In October 1934, FBI agents shot and killed Charles Arthur Floyd, known nationwide as "Pretty Boy" Floyd, in an Ohio cornfield, closing the book on one of the most controversial manhunts in American criminal history. Floyd, a Sequoyah County, Oklahoma bank robber elevated to Public Enemy Number One by J. Edgar Hoover's newly formed FBI, was linked to multiple homicides and suspected involvement in the 1933 Kansas City Massacre, a shooting that left four law enforcement officers dead and reshaped the entire architecture of federal law enforcement in the United States.

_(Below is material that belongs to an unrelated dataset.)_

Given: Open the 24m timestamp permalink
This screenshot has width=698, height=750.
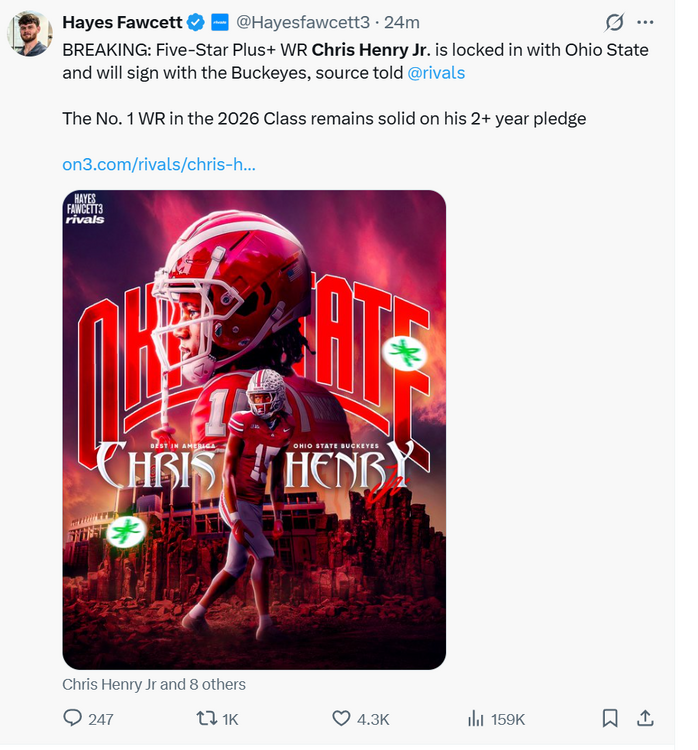Looking at the screenshot, I should tap(403, 22).
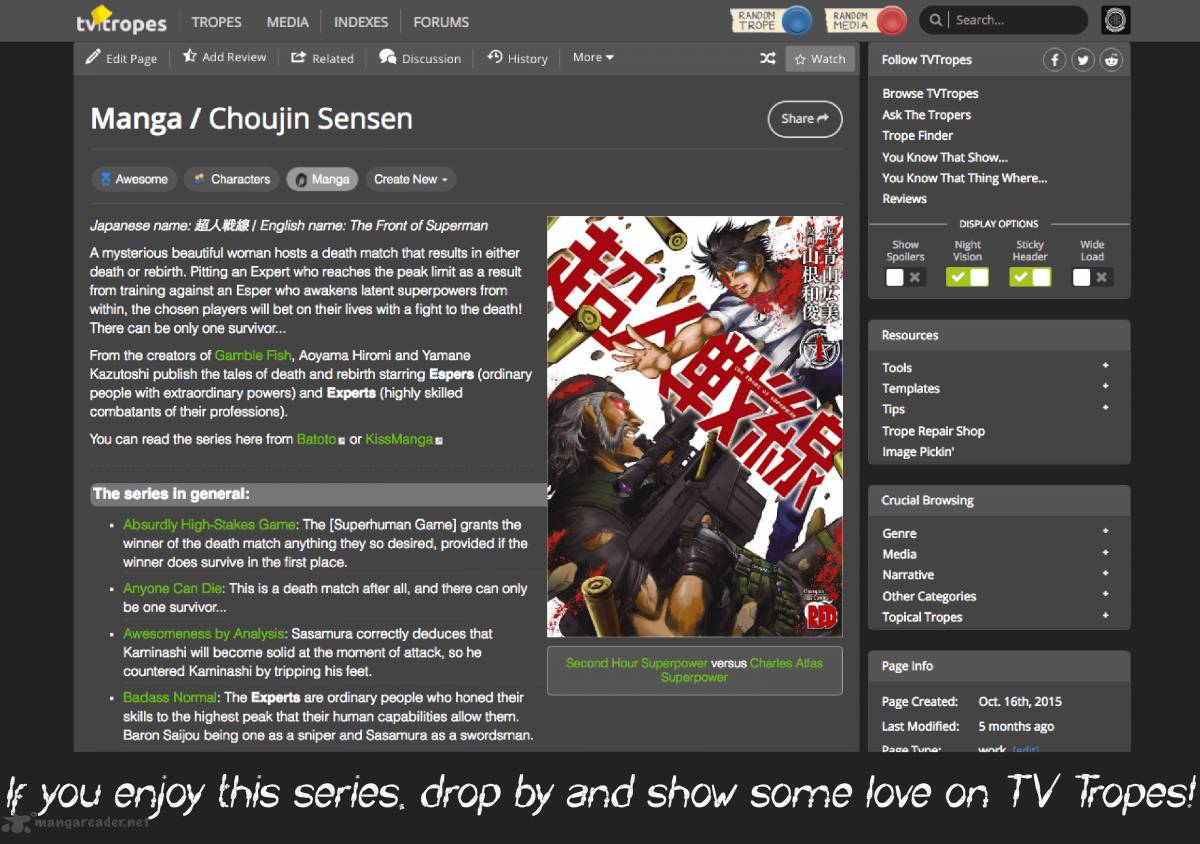Open the Create New dropdown

tap(411, 179)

What the official record doesn't quite capture is that back home in the Cookson Hills of Oklahoma, nobody wanted him caught. He paid doctor bills. He left cash under pillows in farmhouses where he slept. He allegedly burned mortgage documents during bank robberies, which made him either a folk hero or the most effective PR manager in Depression-era America. This is the story of a man shaped entirely by a world that kept failing him, and a government that needed a monster badly enough to possibly invent one. Forty thousand people showed up to his funeral.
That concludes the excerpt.